__LATIHAN TERTULIS 1__:
Jawablah pertanyaan berikut berdasarkan teks tentang Ahok dan Prabowo.
(a) Partai apa yang ditinggalkan Ahok?
(b) Dengan siapa Prabowo berpasangan ketika gagal menjadi Wapres?
(c) Pada tanggal berapa Mahkamah Konstitusi menolak permohonan Prabowo?

═════ TEKS BACAAN

Ahok Hero, Prabowo Zero!
Keputusan Ahok untuk ke luar dari Partai Gerindra ternyata membuat popularitas Ahok terus meningkat. Lebih banyak masyarakat yang menyatakan simpati kepadanya ketimbang mencaci. Langkah Ahok mendapat dukungan. Seolah Ahok menjadi representasi perlawanan masyarakat atas sikap Koalisi Merah Putih (Ko Mahput) yang mengusung gagasan mengembalikan Pemilihan Kepala Daerah kepada DPRD. Ko Mahput dimotori oleh Partai Gerindra pimpinan Prabowo Subianto.
Masyarakat yang memang tidak punya saluran resmi untuk menyatakan penolakannya atas ide Pilkada oleh DPRD, seolah menemukan sosok hero yang bisa mewakilinya. Dan yang membuat masyarakat terkagum-kagum adalah, keberanian Ahok melawan Partai Gerindra. Melawan Gerindra artinya melawan Prabowo Subianto, tokoh utama di partai itu.
Ahok sebenarnya bukan tandingan Prabowo. Ahok baru bermain di tingkat daerah, Prabowo sudah berkecimpung di level nasional. Tapi fakta menunjukkan, rekor Ahok dalam soal kemenangan lebih baik dibanding Prabowo. Ahok terpilih menjadi Bupati Belitung Timur, menjadi Wakil Bupati DKI Jakarta, dan sebentar lagi jadi Gubernur!
Sedangkan Prabowo dua kali gagal di level nasional. Gagal menjadi Wapres ketika berpasangan dengan Megawati, kandas pula menjadi Presiden dalam Pilpres lalu. Apalagi yang mengalahkannya si kerempeng Jokowi.
Prabowo sebenarnya sempat dianggap sebagai “Hero” oleh pendukungnya, yang cuma kalah sedikit jumlahnya dibandingkan pendukung Jokowi dalam Pilpres lalu. Sosok Prabowo yang ganteng, mantan militer, dikenal tegas, diharapkan bisa menjadi pengganti SBY yang ideal. Karakter Prabowo dan SBY memang bertolak belakang.
Sayangnya berbagai strategi yang salah – termasuk kampanye hitam terhadap Jokowi – membuat langkah Prabowo menuju istana tertahan. Harapannya benar-benar pupus setelah Mahkamah Konstitusi menolak permohonannya pada 21 Agustus 2014 lalu.

══════════
═════ ENTRI YANG DISEDIAKAN

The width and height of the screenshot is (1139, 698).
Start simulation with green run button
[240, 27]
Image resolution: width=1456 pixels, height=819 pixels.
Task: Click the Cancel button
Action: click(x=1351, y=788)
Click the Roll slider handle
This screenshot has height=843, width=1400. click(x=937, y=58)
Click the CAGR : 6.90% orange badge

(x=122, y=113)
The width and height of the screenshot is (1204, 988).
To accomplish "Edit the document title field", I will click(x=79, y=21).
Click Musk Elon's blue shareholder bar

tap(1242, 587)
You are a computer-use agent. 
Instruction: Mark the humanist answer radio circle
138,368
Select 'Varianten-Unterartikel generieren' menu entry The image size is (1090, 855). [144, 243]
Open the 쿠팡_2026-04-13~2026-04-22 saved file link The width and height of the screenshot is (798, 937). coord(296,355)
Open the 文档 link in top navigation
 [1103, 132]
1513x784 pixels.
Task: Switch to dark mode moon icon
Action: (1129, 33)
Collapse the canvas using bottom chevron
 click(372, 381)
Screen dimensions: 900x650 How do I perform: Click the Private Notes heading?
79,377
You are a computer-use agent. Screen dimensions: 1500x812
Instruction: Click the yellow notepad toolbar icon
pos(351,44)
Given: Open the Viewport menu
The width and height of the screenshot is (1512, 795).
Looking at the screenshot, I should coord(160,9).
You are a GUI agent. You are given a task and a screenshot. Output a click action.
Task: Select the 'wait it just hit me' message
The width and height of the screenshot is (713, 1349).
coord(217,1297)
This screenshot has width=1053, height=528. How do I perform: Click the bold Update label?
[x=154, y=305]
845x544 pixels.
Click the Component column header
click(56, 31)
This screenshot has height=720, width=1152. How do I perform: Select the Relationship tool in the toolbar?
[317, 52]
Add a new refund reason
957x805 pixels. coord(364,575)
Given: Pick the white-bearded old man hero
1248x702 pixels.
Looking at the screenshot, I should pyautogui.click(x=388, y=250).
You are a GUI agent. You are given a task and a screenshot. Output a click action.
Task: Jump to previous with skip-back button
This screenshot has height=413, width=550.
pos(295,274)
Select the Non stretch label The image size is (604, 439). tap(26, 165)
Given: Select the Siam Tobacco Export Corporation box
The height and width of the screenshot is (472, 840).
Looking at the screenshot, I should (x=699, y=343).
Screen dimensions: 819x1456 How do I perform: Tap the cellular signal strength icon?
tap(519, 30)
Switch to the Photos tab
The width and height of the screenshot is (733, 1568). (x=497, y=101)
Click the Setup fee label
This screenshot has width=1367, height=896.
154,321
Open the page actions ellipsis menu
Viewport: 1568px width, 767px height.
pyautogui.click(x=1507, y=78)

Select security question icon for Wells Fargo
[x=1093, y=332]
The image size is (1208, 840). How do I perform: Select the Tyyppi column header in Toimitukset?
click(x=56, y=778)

══════════

__LATIHAN TERTULIS 2__:
Tambahkan 19 pada setiap angka koordinat dalam jawaban, lalu tuliskan kembali seluruh baris entri, termasuk baris yang tidak berisi jawaban. Mulailah dari baris yang memuat "Open the page actions ellipsis menu" dan lanjutkan sampai baris terakhir entri.

__JAWABAN BENAR 1__:
(a) Partai Gerindra
(b) Megawati
(c) 21 Agustus 2014

__JAWABAN BENAR 2__:
Open the page actions ellipsis menu
Viewport: 1568px width, 767px height.
pyautogui.click(x=1526, y=97)

Select security question icon for Wells Fargo
[x=1112, y=351]
The image size is (1208, 840). How do I perform: Select the Tyyppi column header in Toimitukset?
click(x=75, y=797)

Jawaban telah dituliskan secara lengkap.